Assigned task: The expected output is every entry below, exact in every character.
Top of The data
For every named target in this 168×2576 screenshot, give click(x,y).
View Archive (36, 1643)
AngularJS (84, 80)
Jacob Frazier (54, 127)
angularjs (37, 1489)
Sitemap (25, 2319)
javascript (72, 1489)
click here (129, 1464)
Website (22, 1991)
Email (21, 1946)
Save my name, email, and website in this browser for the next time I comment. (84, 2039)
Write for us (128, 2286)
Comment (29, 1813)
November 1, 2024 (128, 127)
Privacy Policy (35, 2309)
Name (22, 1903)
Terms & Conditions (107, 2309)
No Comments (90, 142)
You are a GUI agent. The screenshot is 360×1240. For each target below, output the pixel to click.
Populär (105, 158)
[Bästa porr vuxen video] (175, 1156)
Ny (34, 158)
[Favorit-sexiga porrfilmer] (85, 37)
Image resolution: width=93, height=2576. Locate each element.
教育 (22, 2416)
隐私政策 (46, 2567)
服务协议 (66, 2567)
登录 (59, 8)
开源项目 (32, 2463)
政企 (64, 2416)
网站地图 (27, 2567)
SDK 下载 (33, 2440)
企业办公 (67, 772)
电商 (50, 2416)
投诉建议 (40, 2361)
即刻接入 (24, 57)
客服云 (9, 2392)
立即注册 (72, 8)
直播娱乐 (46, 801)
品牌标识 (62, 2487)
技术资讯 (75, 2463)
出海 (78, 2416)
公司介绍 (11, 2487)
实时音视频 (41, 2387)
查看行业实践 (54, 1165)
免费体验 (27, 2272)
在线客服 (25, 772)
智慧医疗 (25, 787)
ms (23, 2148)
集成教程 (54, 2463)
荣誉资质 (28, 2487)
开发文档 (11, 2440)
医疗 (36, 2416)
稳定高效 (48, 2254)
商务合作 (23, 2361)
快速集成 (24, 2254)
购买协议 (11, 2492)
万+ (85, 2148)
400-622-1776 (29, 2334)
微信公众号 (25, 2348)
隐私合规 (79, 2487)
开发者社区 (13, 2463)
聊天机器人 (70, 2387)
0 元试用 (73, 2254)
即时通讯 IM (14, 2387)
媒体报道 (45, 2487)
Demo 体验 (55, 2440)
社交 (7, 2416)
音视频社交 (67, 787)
Bottom of The data
Answer:
For every named target in this 168×2576 screenshot, give click(x,y).
View Archive (36, 1643)
AngularJS (84, 80)
Jacob Frazier (54, 127)
angularjs (37, 1489)
Sitemap (25, 2319)
javascript (72, 1489)
click here (129, 1464)
Website (22, 1991)
Email (21, 1946)
Save my name, email, and website in this browser for the next time I comment. (84, 2039)
Write for us (128, 2286)
Comment (29, 1813)
November 1, 2024 (128, 127)
Privacy Policy (35, 2309)
Name (22, 1903)
Terms & Conditions (107, 2309)
No Comments (90, 142)
You are a GUI agent. The screenshot is 360×1240. For each target below, output the pixel to click.
Populär (105, 158)
[Bästa porr vuxen video] (175, 1156)
Ny (34, 158)
[Favorit-sexiga porrfilmer] (85, 37)
Image resolution: width=93, height=2576. Locate each element.
教育 (22, 2416)
隐私政策 (46, 2567)
服务协议 (66, 2567)
登录 (59, 8)
开源项目 (32, 2463)
政企 (64, 2416)
网站地图 (27, 2567)
SDK 下载 (33, 2440)
企业办公 (67, 772)
电商 (50, 2416)
投诉建议 (40, 2361)
即刻接入 (24, 57)
客服云 (9, 2392)
立即注册 (72, 8)
直播娱乐 (46, 801)
品牌标识 (62, 2487)
技术资讯 (75, 2463)
出海 (78, 2416)
公司介绍 (11, 2487)
实时音视频 (41, 2387)
查看行业实践 (54, 1165)
免费体验 (27, 2272)
在线客服 (25, 772)
智慧医疗 (25, 787)
ms (23, 2148)
集成教程 (54, 2463)
荣誉资质 (28, 2487)
开发文档 (11, 2440)
医疗 (36, 2416)
稳定高效 (48, 2254)
商务合作 (23, 2361)
快速集成 (24, 2254)
购买协议 (11, 2492)
万+ (85, 2148)
400-622-1776 (29, 2334)
微信公众号 (25, 2348)
隐私合规 (79, 2487)
开发者社区 (13, 2463)
聊天机器人 (70, 2387)
0 元试用 (73, 2254)
即时通讯 IM (14, 2387)
媒体报道 (45, 2487)
Demo 体验 (55, 2440)
社交 (7, 2416)
音视频社交 (67, 787)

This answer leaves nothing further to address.